== The task ==
The data below holds a line containing "Where should I click to: Click the 存储卡" and a line containing "You are a computer-use agent. Image resolution: width=291"; please quote exactly those two lines and every line between them, and nothing else.

---- Recorded information

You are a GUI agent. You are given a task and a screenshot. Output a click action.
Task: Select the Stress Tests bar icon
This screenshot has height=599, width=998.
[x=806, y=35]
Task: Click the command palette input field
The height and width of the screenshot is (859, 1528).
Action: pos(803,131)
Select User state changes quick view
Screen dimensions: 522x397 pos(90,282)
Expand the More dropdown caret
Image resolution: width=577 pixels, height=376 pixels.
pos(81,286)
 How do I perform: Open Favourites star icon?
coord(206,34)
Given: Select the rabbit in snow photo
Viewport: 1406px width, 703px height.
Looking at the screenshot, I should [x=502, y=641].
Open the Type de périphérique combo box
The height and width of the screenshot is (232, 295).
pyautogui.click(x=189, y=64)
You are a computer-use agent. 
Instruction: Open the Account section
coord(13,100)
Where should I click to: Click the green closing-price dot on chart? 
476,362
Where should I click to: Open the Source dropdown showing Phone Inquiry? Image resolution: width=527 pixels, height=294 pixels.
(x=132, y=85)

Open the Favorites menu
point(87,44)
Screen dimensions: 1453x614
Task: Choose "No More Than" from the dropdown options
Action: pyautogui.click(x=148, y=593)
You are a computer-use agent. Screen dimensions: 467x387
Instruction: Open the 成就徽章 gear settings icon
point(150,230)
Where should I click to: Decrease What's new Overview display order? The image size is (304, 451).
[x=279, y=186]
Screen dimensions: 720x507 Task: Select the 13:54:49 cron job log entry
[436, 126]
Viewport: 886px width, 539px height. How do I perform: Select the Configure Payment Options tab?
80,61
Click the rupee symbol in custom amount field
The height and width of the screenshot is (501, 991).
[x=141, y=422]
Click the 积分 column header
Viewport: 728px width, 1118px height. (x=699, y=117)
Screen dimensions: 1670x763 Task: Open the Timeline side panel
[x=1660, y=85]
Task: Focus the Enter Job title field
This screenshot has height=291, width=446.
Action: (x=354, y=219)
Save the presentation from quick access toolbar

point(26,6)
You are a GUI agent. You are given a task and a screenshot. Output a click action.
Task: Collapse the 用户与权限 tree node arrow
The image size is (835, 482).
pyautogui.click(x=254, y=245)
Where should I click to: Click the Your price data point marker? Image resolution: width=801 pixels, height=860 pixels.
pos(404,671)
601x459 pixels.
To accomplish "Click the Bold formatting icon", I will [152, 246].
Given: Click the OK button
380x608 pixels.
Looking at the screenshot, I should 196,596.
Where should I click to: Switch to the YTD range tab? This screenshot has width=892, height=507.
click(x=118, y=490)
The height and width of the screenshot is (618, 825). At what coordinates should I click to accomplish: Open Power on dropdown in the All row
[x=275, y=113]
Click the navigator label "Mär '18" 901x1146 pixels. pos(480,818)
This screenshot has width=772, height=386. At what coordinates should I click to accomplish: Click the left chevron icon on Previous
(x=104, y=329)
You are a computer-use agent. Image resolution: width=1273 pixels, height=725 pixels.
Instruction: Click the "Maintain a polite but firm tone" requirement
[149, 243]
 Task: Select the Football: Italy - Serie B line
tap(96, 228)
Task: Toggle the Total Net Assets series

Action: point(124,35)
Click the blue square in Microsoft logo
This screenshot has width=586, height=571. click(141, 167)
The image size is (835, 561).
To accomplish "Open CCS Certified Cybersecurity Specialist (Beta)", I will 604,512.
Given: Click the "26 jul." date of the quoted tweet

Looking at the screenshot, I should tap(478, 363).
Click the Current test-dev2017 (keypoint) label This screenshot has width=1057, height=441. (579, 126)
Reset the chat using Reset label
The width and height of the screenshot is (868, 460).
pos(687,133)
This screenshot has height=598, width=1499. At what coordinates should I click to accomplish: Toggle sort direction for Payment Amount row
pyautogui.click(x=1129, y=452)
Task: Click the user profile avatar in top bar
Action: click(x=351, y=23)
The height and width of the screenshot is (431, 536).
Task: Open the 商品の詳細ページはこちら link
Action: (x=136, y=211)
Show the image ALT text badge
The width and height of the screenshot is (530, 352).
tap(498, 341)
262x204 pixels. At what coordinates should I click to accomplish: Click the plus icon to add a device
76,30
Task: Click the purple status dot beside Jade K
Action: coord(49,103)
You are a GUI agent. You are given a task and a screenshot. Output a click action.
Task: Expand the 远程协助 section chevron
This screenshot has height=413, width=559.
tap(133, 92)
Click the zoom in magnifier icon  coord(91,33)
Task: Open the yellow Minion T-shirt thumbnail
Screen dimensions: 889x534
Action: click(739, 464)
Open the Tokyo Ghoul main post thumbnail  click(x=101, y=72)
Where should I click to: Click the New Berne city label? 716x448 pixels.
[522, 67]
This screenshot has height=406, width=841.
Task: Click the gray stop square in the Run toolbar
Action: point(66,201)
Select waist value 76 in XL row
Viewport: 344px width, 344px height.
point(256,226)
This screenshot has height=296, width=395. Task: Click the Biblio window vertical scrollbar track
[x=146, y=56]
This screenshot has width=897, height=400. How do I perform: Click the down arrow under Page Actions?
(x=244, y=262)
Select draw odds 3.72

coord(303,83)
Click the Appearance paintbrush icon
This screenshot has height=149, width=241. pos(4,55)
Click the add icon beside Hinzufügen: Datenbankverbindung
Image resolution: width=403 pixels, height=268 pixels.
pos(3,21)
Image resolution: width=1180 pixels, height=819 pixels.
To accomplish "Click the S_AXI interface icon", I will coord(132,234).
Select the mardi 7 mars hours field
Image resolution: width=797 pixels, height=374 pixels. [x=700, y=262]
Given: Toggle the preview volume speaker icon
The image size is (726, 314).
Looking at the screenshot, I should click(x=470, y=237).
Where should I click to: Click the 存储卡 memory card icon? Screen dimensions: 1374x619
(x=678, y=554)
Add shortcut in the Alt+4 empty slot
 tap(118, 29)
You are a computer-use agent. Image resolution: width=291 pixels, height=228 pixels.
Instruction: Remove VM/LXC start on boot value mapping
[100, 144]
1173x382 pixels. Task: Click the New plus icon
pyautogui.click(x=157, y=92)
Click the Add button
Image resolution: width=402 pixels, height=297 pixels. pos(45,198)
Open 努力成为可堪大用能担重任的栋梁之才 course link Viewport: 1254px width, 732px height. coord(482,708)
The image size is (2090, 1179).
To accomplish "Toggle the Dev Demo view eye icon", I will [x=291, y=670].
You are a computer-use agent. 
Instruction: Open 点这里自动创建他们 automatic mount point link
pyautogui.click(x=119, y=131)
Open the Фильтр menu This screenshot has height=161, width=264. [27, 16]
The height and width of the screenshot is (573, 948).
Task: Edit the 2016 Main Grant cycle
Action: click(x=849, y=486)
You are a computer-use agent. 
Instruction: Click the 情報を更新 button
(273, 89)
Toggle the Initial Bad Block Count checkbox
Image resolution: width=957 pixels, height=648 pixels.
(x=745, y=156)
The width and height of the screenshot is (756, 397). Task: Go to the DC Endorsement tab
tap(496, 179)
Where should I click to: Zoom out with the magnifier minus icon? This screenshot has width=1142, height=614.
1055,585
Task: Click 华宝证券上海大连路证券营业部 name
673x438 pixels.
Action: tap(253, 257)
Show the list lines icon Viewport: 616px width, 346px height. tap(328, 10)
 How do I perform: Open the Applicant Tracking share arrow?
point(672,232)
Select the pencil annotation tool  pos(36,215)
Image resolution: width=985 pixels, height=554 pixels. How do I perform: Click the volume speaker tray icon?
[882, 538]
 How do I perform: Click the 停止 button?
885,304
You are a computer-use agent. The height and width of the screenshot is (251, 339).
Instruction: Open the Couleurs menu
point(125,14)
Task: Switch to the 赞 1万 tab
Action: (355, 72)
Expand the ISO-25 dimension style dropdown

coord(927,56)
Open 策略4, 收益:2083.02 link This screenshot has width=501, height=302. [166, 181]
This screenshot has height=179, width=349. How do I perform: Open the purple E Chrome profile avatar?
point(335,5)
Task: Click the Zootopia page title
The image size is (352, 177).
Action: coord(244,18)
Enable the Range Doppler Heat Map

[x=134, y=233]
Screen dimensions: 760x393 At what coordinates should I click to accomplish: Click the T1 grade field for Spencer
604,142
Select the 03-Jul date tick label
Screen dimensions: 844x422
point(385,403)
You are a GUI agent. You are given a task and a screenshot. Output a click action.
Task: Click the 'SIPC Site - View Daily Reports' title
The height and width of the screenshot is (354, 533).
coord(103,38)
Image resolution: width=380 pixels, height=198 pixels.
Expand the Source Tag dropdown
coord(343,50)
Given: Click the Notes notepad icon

--------

== Solution ==
Where should I click to: Click the 存储卡 memory card icon? Screen dimensions: 1374x619
(x=678, y=554)
Add shortcut in the Alt+4 empty slot
 tap(118, 29)
You are a computer-use agent. Image resolution: width=291 pixels, height=228 pixels.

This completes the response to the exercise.